_Directions:_
Convert the lines into a numbered list, skipping any blank lines. Begin at the line that contains "Viewport: 498px width, 424px", stop after the line that contains "click(x=27, y=146)", and leave the pictures out of the answer.

_Listed entries:_
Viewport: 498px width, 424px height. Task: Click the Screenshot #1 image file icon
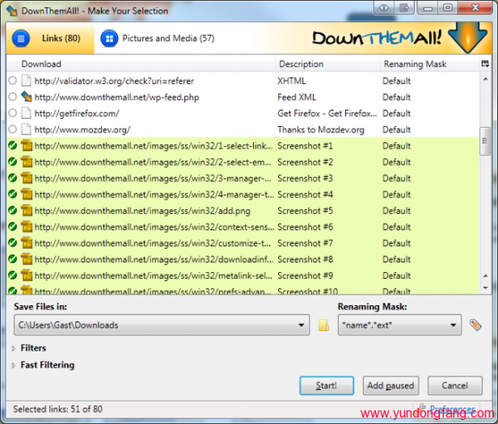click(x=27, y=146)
...
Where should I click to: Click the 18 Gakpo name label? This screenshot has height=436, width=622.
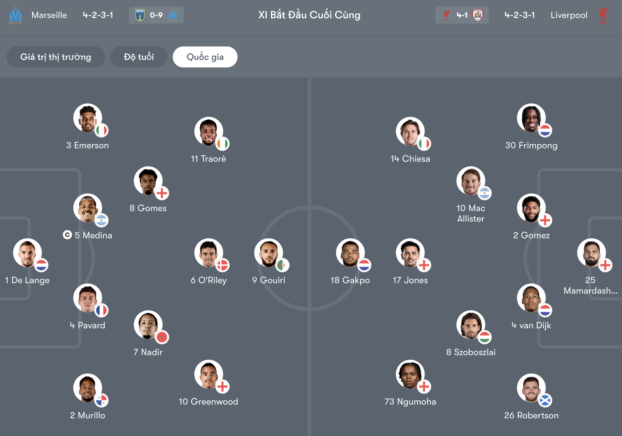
==
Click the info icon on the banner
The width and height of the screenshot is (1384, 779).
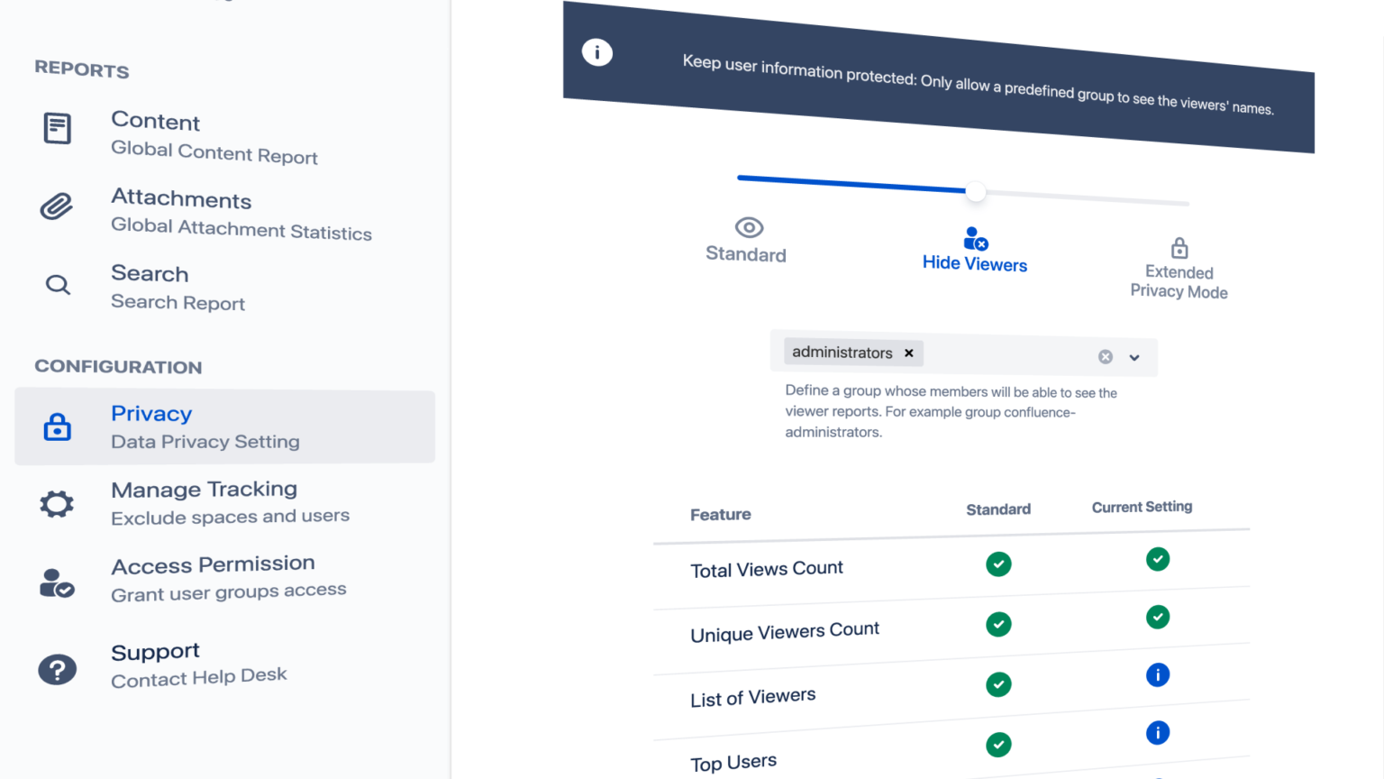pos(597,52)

_Final result:_
1. Viewport: 498px width, 424px height. Task: Click the Screenshot #1 image file icon
2. click(x=27, y=146)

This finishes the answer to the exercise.